(23 Dec 2019) IFLA has published the 2019 Update of its Trend Report. As the latest in a series looking at the key issues and developments that shape the world in which we operate, it offers a basis for reflection and long-term thinking in the field.
IFLA’s original Trend Report in 2013 brought together perspectives from experts around the world and across sectors in order to inspire and support the library field in its thinking about the future.
In doing so, it provided a tool, not only for IFLA but for library associations, libraries, and library and information workers globally to think about the opportunities and challenges that lie ahead, and how to make the most of them.
The 2019 Update of IFLA’s Trend Report continues in the path of previous editions, sharing insights and perspectives on some of the key issues and developments that characterise the conditions in which libraries operate.
This year’s Update is based on the nine interventions made during the President’s Session at the 2019 World Library and Information Congress, which brought together professionals from around the world.
The chapters address three broader trends:
- We face increasing uncertainty in our environment, demanding new ways of working within our field and with government, but also a growing demand for information.

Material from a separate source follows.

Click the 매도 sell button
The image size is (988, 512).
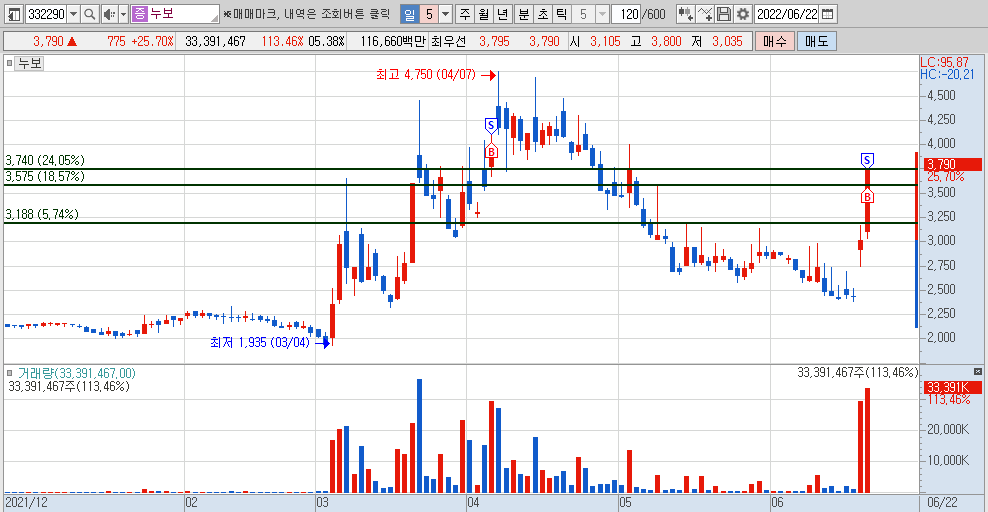817,42
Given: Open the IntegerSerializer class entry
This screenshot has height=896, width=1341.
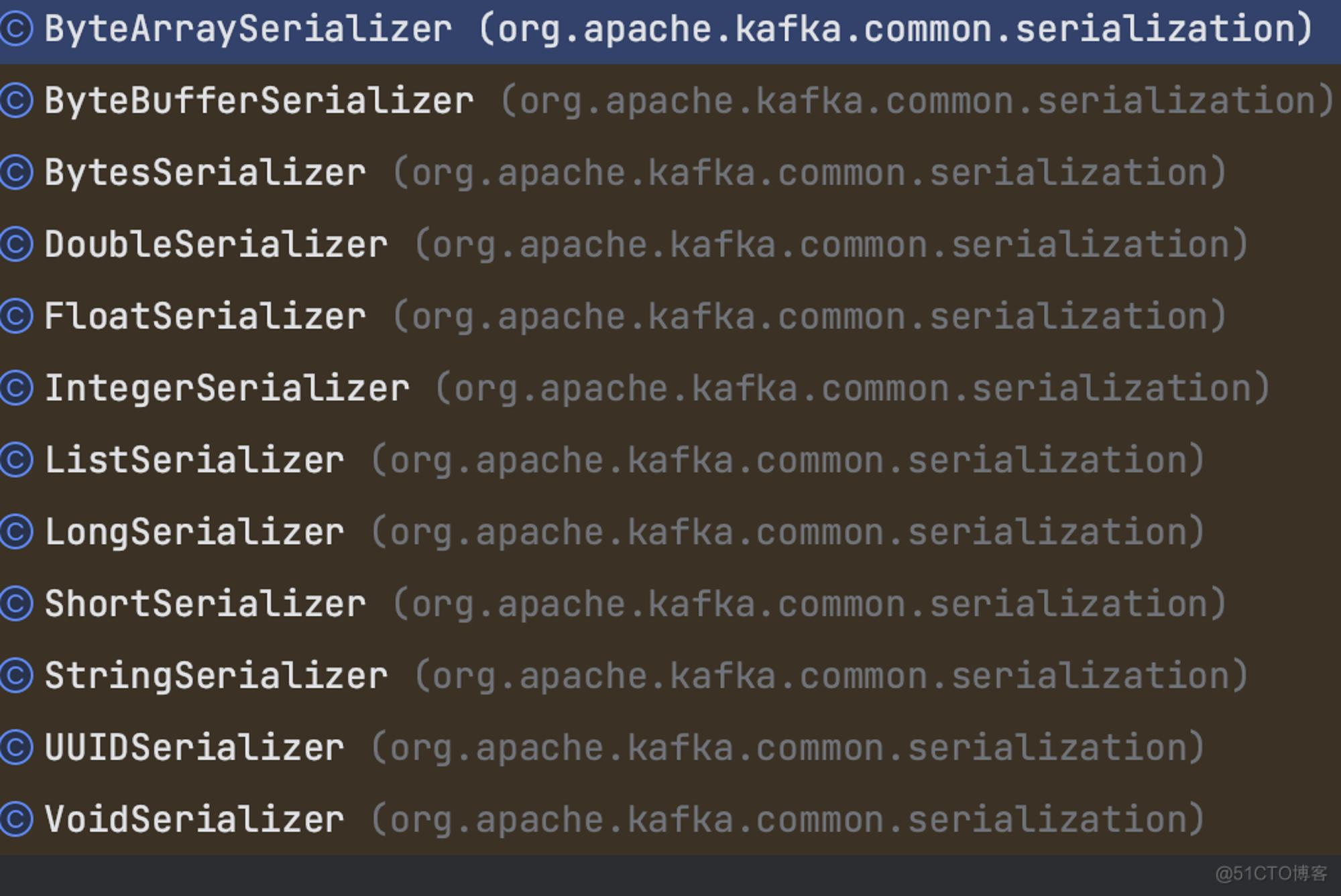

- We understand better than ever before the need to take holistic approaches to deal with growing complexity in the decisions that both governments and individuals take.
- We have new possibilities to work at scale, offering both new possibilities for the library field, but also a need to focus advocacy and engagement efforts at new levels.
This Update, along with previous Updates in 2016, 2017 and 2018 and the original 2013 Trend Report are all available for your use on our Trend Report website. We hope that this will support discussion and the development of new ideas about how we can not only keep up with change, but lead it.
Next year will be a big one for the Trend Report, with the first major new edition since the original.